[[ DATA, beginning ]]

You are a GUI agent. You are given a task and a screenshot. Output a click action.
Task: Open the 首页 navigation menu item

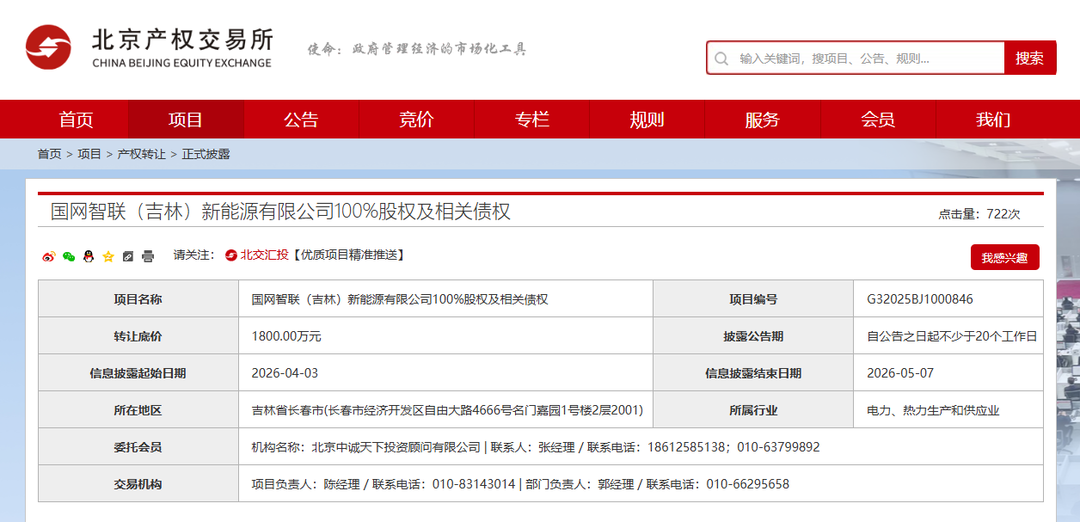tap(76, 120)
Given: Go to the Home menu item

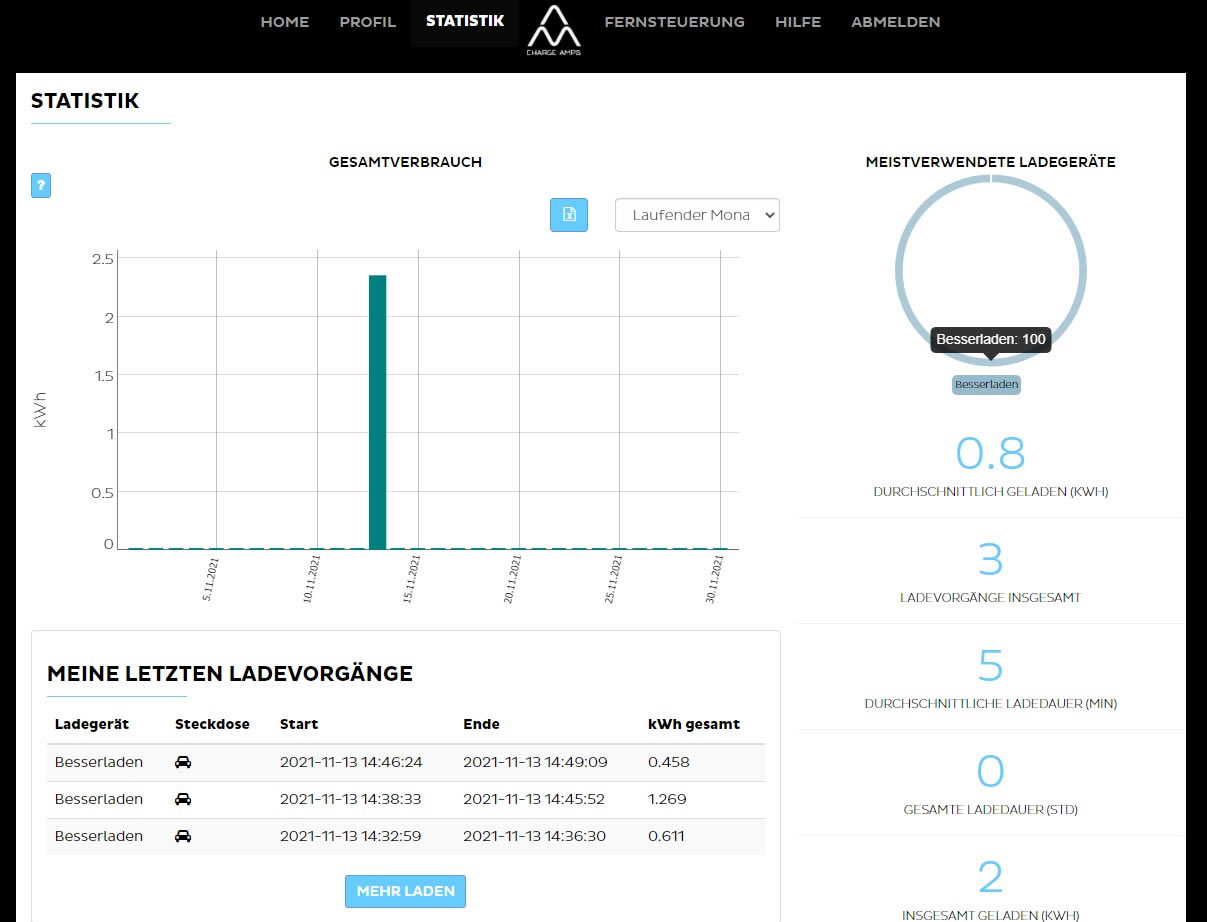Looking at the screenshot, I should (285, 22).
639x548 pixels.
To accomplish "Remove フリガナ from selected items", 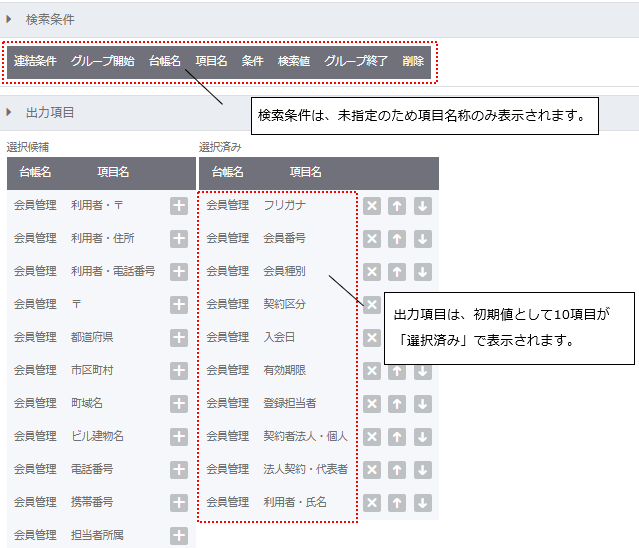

[[ DATA, end ]]

**WHAT THE TASK REQUIRES**
The entries should be printed again exactly as written, leaving all pictures out.

**THE COMPLETED TASK**
You are a GUI agent. You are given a task and a screenshot. Output a click action.
Task: Open the 首页 navigation menu item

tap(76, 120)
Given: Go to the Home menu item

Looking at the screenshot, I should (285, 22).
639x548 pixels.
To accomplish "Remove フリガナ from selected items", 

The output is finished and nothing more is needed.